Pain Medication Beliefs Mediate the Relationship Between Pain Catastrophizing and Opioid Prescription Use in Patients With Chronic Non-Cancer Pain.

Autor: Elphinston RA; RECOVER Injury Research Centre, The University of Queensland, Brisbane, Australia; National Health and Medical Research Council Centre for Research Excellence in Road Traffic Injury Recovery, The University of Queensland, Brisbane, Australia; School of Psychology, The University of Queensland, Brisbane, Australia. Electronic address: rachelel@uq.edu.au., Sullivan MJL; Department of Psychology, McGill University, Quebec, Canada., Sterling M; RECOVER Injury Research Centre, The University of Queensland, Brisbane, Australia; National Health and Medical Research Council Centre for Research Excellence in Road Traffic Injury Recovery, The University of Queensland, Brisbane, Australia., Connor JP; Discipline of Psychiatry, The University of Queensland, Brisbane, Australia; National Centre for Youth Substance Use Research, The University of Queensland, Brisbane, Australia., Baranoff JA; School of Psychology, The University of Queensland, Brisbane, Australia; Centre for Treatment of Anxiety and Depression, SA Health, Adelaide, South Australia., Tan D; School of Psychology, The University of Queensland, Brisbane, Australia., Day MA; School of Psychology, The University of Queensland, Brisbane, Australia; Department of Rehabilitation Medicine, The University of Washington, Washington.
Jazyk: angličtina
Zdroj: The journal of pain [J Pain] 2022 Mar; Vol. 23 (3), pp. 379-389. Date of Electronic Publication: 2021 Oct 16.

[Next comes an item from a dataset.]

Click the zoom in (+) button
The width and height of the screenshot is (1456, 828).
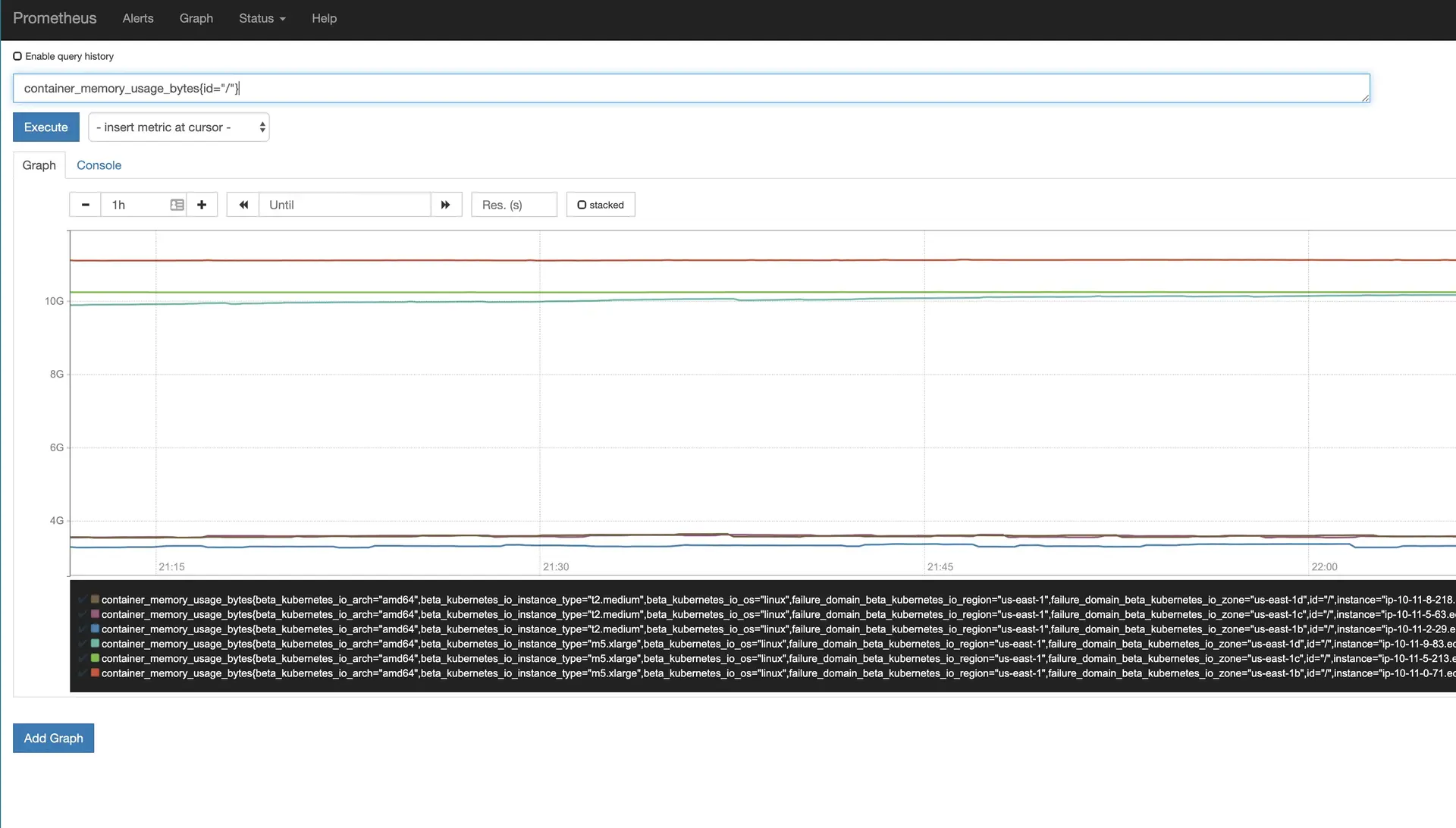point(201,204)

DOI: 10.1016/j.jpain.2021.08.009
Abstrakt: Little is known about the mechanisms by which pain catastrophizing may be associated with opioid use outcomes. This study aimed to investigate the potential mediating role of beliefs about the appropriateness of pain medicines for pain treatment on the association between pain catastrophizing and prescription opioid use in a community chronic non-cancer pain (CNCP) sample. Individuals (N = 420) diagnosed with CNCP participated in a cross-sectional online self-report study with validated measures of pain medication beliefs, pain catastrophizing, and current prescription opioid use. Two parallel multiple mediator analyses with percentile-based bootstrapping examined pathways to both prescription opioid use and high-dose use (≥ 100mg oral morphine equivalents/day), while controlling for pain intensity and other relevant covariates. Pain medication beliefs significantly mediated the association between pain catastrophizing and prescription opioid use (CI = 0.011, 0.033). A similar pattern of findings was found for high-dose opioid use, with pain medication beliefs significantly mediating the pain catastrophizing-high-dose use association (CI = 0.006, 0.050). Pain medication beliefs are a potentially modifiable psychological mechanism by which pain catastrophizing is associated with opioid use, including high-dose use. These findings have important implications for personalizing prevention and treatment programs.